Not the last contribution to city noise is made by cars. Since the 1910s, more and more electric vehicles have appeared on the roads of cities, which are much quieter. Cars and motorcycles are powered by the rather noisy operation of an internal combustion engine. Electric transport, on the other hand, runs on electric motors powered by noiseless energy sources (batteries, fuel cells, capacitors, etc.). As a result, the electric car creates noise only due to the contact of the tires with the asphalt and due to the turbulent air currents on the car body. All this makes the movement of electric vehicles less noisy, and at low speeds - almost silent. Therefore, electric vehicles are classified by UN Regulation No. 138 as silent vehicles. With the undoubted benefit of this circumstance for the acoustic ecology of the city, there is also a quiet threat to humans - a pedestrian may simply not hear the approach of an electric car. It is for this reason that the legislation of many countries of the world obliges to equip electric vehicles with special sound devices - AVAS systems that increase the acoustic visibility of electric vehicles.

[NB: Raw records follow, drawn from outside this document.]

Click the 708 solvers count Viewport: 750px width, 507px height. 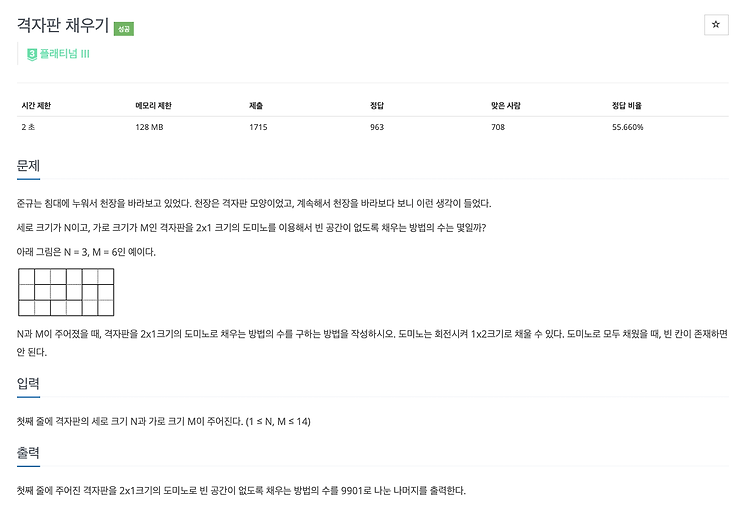pyautogui.click(x=498, y=127)
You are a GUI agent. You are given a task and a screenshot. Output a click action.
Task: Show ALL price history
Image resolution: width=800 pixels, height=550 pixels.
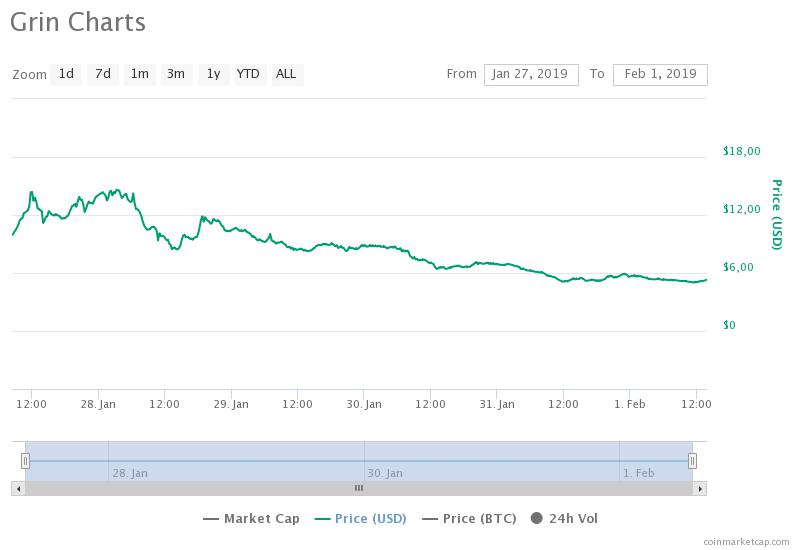(286, 74)
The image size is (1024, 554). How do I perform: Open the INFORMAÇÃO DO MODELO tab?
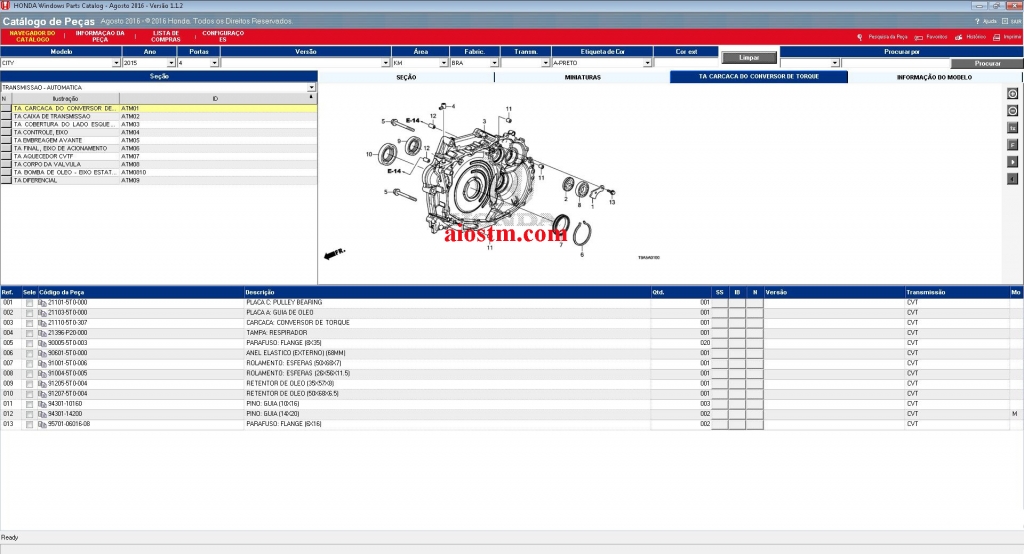934,76
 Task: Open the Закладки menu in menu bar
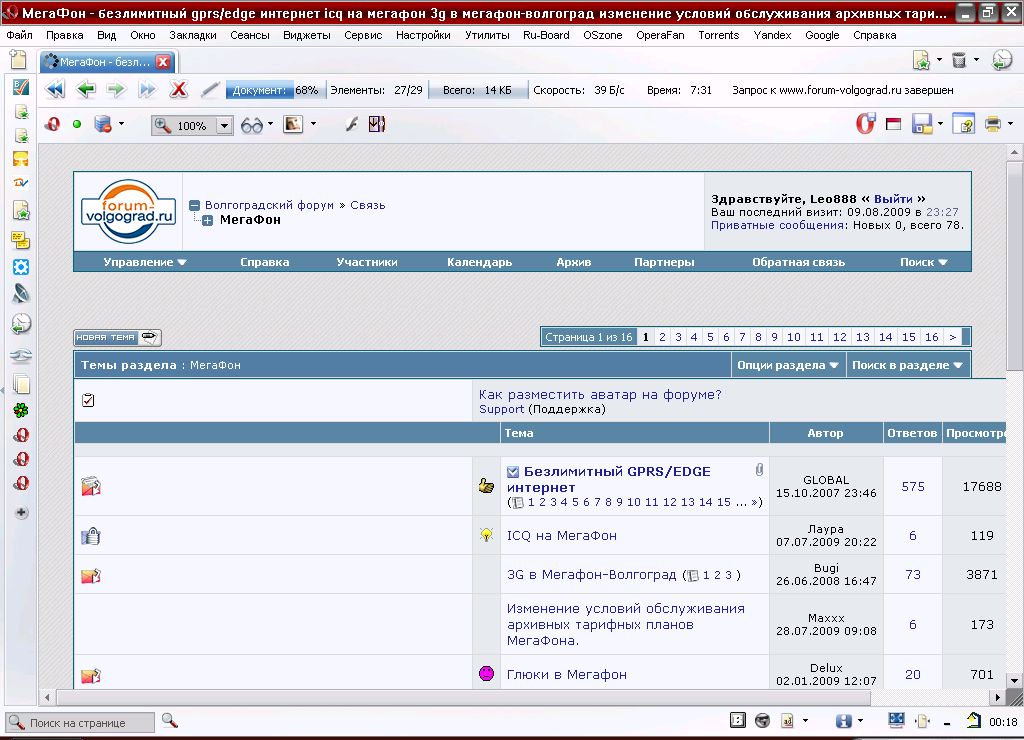click(x=192, y=35)
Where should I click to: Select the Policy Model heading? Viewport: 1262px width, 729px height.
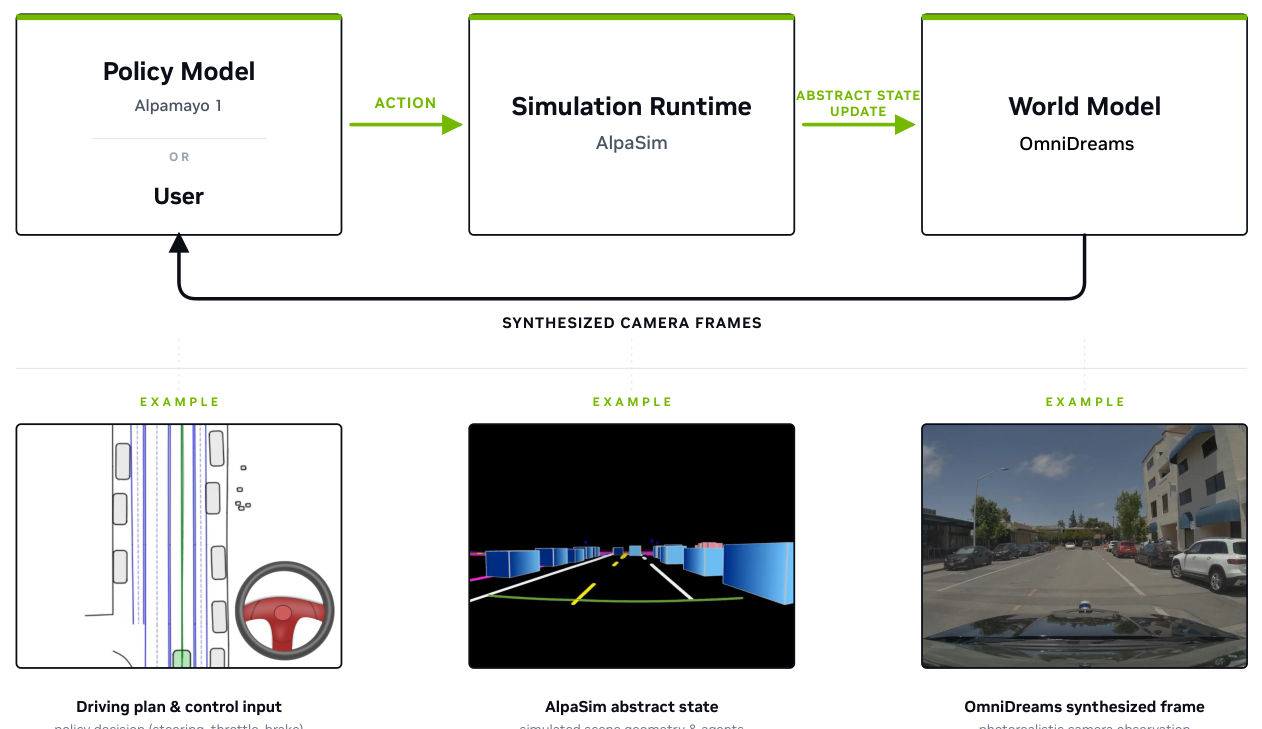click(179, 72)
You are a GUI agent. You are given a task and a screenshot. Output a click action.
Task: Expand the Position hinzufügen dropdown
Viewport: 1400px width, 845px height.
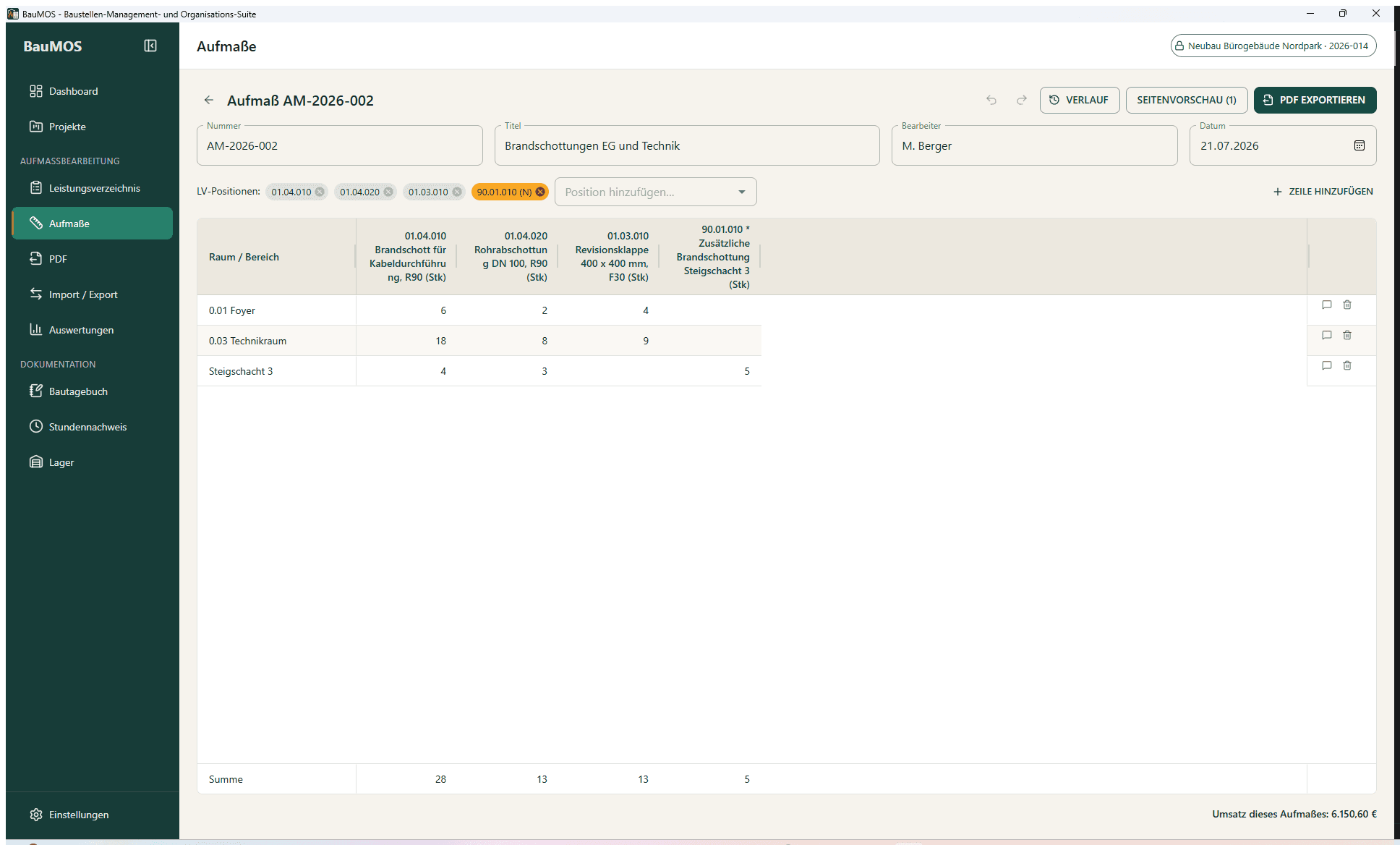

In recent years, a wide variety of micromobile vehicles have also begun to massively appear on the roads.
And, more importantly, on the sidewalks of cities - scooters, gyro scooters, unicycles, segways and everything that, despite its harmless appearance, can sneak up unnoticed (at a speed of up to 30 km/h) to an unsuspecting pedestrian. The issue of ensuring the safety of the movement of microtransport vehicles causes great discussion, but has not yet been resolved by law in any country in the world.
Thor AVAS together with the Research Institute of Building Physics is conducting a large scientific study of the safety of electric transport.
In our work, we study how different vehicles are acoustically visible (heard) for a pedestrian and how it is possible to increase their visibility without causing damage to the acoustic ecology of the environment.
The laboratory part of the work takes place in a unique acoustic measuring complex - a large acoustic anechoic chamber. This is a special room in which there is absolutely no echo, because the walls and ceiling are covered with a layer of a special sound-absorbing structure more than 1 meter thick.
By the way, this is the largest anechoic chamber in Europe and one of the largest chambers in the world - the floor area exceeds 120 square meters. It is also very quiet in this chamber - so quiet that it is unaccustomed to lay your ears, because the background noise level in the chamber is only 18 dBA.
Lots of loudspeakers are placed in a circle around the cell. Together they make up the radiating part of our laboratory setup. Six of them imitate the noise of the environment, reproducing, for example, the sounds of a city courtyard or a city park, in 5.1 stereo, like in a movie theater. Another three-way speaker system simulates the noise of the tires of an approaching electric vehicle.
We simulate the approach of a car in the speed range from 10 to 50 km/h. Imitation occurs by increasing the volume of the sound of tires according to a certain law, as the volume of a car approaching us increases - when the distance between the car and the pedestrian decreases, the sound pressure level increases by 6 dB.
Finally, the last loudspeaker is the AVAS system, the principle of which is the subject of our study. By playing different sounds through the AVAS system, you can significantly improve traffic safety conditions for the better.
The essence of the experiment is to determine how long it takes a pedestrian to hear a car approaching him. Participants of the experiment are given registration panels and the experiment begins. At first, the participants in the experiment hear only the sounds of the environment, the park or the yard, because the simulated car is still “far away” and will “reach” them only in a minute. At the moment when the participants of the experiment hear the approaching car, they press the registration button of their remotes. By this pressing, we determine how long the pedestrian heard the car, i.e. how much time the pedestrian has to react to his approach and decide on further actions. For example, an electric car without an AVAS system can be heard in just 3-5 seconds, depending on its speed. In such a short time, the pedestrian will not have time to react to the approach of the vehicle and it may be hit.
When driving an electric vehicle with the AVAS system turned on, it is possible to significantly increase the time of acoustic detection of an approaching car by a pedestrian. The easiest way is to turn the system up to high volume. You can play some very loud and unpleasant sound through the AVAS system (or vice versa, turn on loud music) and the residents of the next few blocks will know in advance about the approach of the car, which, of course, will have nothing to do with traffic safety. The correct sound of AVAS should ensure the safe movement of an electric vehicle and sound at such a volume that it will not exceed the established rules and sanitary standards for a residential area. But sounds of the same loudness can have different visibility. By changing the timbre of the sound, its frequency range, introducing volume modulations and discrete components at certain frequencies, it is possible to significantly increase its visibility without increasing the volume.
Our study aims to find the best ways to control the visibility of an electric vehicle using the AVAS system. To create such sounds for the AVAS system, which, on the one hand, will not be unpleasant, excessively loud, attracting unnecessary attention, and, on the other hand, provide optimal and speed-independent visibility. We wish us good luck!